The first character in the code usually entails what system the code pertains to, The "P" pertains to a power train problem. "B" suggests that the vehicle has a body problem while "C" means that there's probably something wrong with the chassis. Other parts that may not be identified by the computer will be labelled as "U" for undefined. Not all vehicles have corresponding sensors for these, so it will depend on your car which problems the OBD can detect.

The second character will either be a "1" or a "0." It's simple, really. The zero is a generic code while the one is a manufacturer code.

The third character tells which subsystem is having the problem. The following are the designations:

1 - Emission management (either a fuel or air problem)
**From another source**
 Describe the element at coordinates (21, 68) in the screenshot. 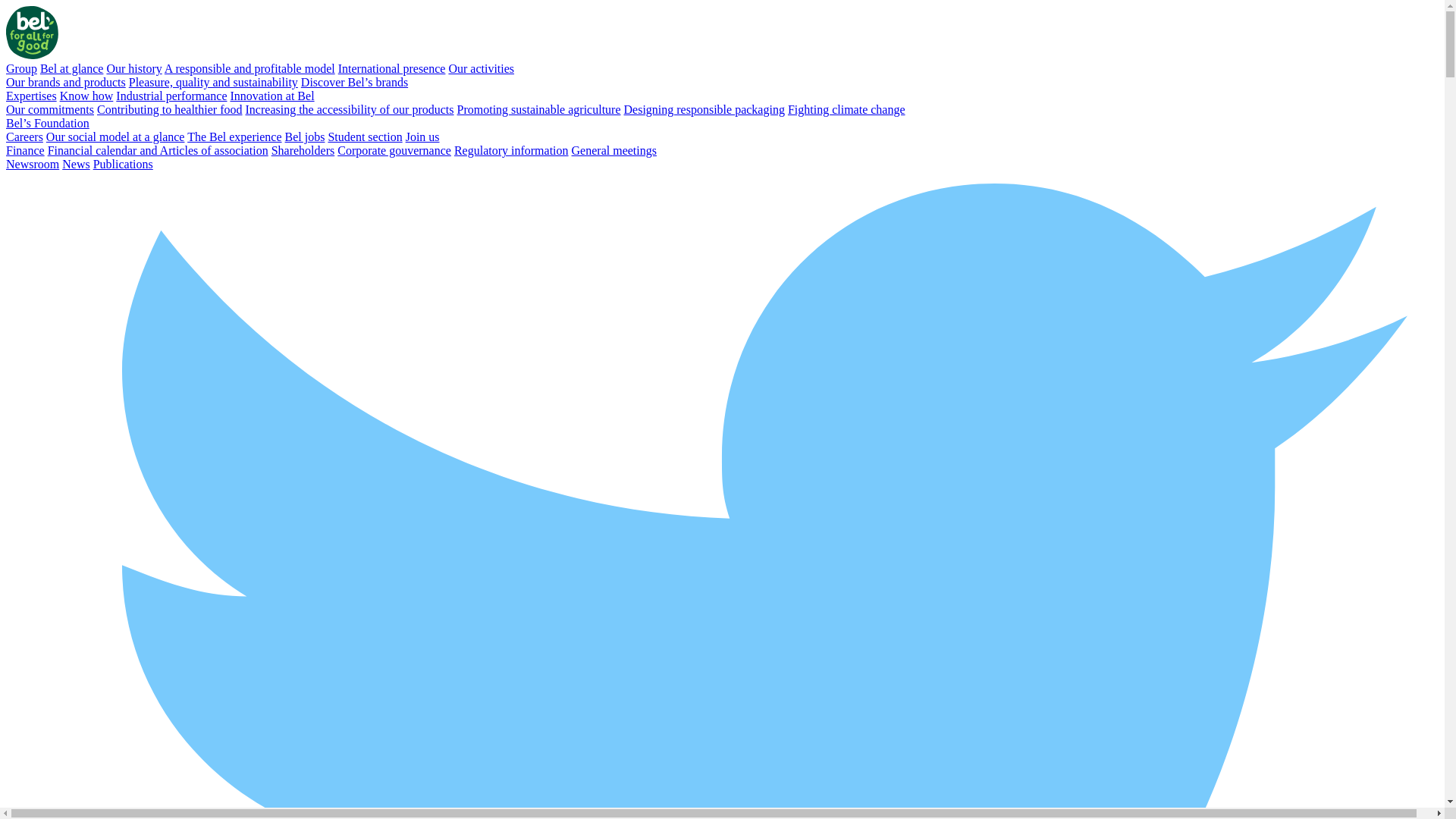

I see `'Group'` at that location.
2 - Injector Circuit (either a fuel or air problem)

3 - Ignition or Misfire

4 - Emission Control

5 - Vehicle Speed and Idle Control

6 - Computer and Output Circuit

7 - Transmission

8 - Transmission

9 - SAE Reserved

0 - SAE Reserved

The final digits are used to identify to specific problems in a subsystem, which might depend on the manufacturer. All in all, there are about 100 unique generic codes per subsystem. This also means that there are 100 codes allotted to each manufacturer.

To read the codes, you need an OBD-II reader. You can use this to pull the code from your car's computer and read them yourself to aid in troubleshooting. These readers don't come cheap, though, with the most inexpensive one costing $75. Readers are readily available at garages, so you would not need one unless you plan to do diagnostics at home. You also need access to your car's onboard computer or engine control unit. This can either be located inside the engine bay or under the dashboard. You might need to refer to your car's manual to locate this, and to find where you can plug in the OBD reader.

You usually need to obtain a set of codes that corresponds to your car's manufacturer, make and year. Once you have this list on hand, you can then start troubleshooting your car's problems. As an alternative, you can probably search online for the code your car is generating, to see if there are error explanations and possible fixes found online.